Banks have largely been disintermediated in favor of credit markets

Fifty years ago, banks and their loan officers still did most of the work. They’d use quantitative yardsticks, but the terms would come down to a banker’s discretion and a negotiation with the borrower. Now banks have largely been disintermediated in favor of credit markets. 

Markets have clear advantages over banks. In the long run, the wisdom of crowds ensures they incorporate more points of view and arrive at a better price.

And trading credit in securities markets avoids the inherent weakness of all fractional reserve banking: that a loss of confidence can render the institution insolvent.

In a market, if confidence is lost in a credit, then buyers have an opportunity to snap up bargains.

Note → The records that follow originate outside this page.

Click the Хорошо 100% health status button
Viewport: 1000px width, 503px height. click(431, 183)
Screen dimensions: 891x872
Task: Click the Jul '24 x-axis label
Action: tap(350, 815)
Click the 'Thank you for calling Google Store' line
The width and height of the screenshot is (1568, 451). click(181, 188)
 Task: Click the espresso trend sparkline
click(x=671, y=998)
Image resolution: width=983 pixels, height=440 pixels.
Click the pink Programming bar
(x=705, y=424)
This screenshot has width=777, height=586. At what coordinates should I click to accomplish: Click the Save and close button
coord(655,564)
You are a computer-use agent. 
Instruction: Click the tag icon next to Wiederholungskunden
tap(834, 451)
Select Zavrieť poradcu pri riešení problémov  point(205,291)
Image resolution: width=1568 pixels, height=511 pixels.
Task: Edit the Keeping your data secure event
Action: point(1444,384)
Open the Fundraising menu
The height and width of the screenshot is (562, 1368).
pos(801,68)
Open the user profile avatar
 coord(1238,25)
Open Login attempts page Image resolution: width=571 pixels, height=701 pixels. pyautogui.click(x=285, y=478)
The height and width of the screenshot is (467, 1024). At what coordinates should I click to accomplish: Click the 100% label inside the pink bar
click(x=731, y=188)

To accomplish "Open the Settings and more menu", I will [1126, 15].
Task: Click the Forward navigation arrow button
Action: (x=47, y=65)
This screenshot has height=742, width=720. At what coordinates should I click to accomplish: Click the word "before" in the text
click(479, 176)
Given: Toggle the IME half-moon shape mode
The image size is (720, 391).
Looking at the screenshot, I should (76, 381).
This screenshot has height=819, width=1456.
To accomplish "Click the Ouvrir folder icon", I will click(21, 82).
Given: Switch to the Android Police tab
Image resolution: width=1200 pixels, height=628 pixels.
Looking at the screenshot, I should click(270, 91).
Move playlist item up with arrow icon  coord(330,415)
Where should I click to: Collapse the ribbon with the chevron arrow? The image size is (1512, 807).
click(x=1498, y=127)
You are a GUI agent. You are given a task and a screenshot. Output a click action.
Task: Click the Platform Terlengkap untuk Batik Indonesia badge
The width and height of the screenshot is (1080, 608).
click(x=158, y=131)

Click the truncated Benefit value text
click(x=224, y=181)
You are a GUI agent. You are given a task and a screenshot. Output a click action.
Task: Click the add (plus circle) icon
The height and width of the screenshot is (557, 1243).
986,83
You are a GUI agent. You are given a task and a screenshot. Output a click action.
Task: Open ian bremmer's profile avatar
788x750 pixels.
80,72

The risk of a systemic crisis is much reduced. 

But even strong believers in free markets are worried that the new system is distorting judgments and misdirecting credit.

Amar Bhide, an economist at Tufts University near Boston, argues that Friedrich Hayek, the great libertarian philosopher and founder of the Austrian school of economics, would oppose credit markets in their current form. 

He further contends that Hayek might even argue that their judgments are no better than a central planner could achieve. Hayek wanted decisions to be decentralized and made by people as close to each situation as possible, Bhide says. 

Think only of the blind faith that investors showed before the global financial crisis by pouring money into any credit that had been labeled AAA by the rating companies.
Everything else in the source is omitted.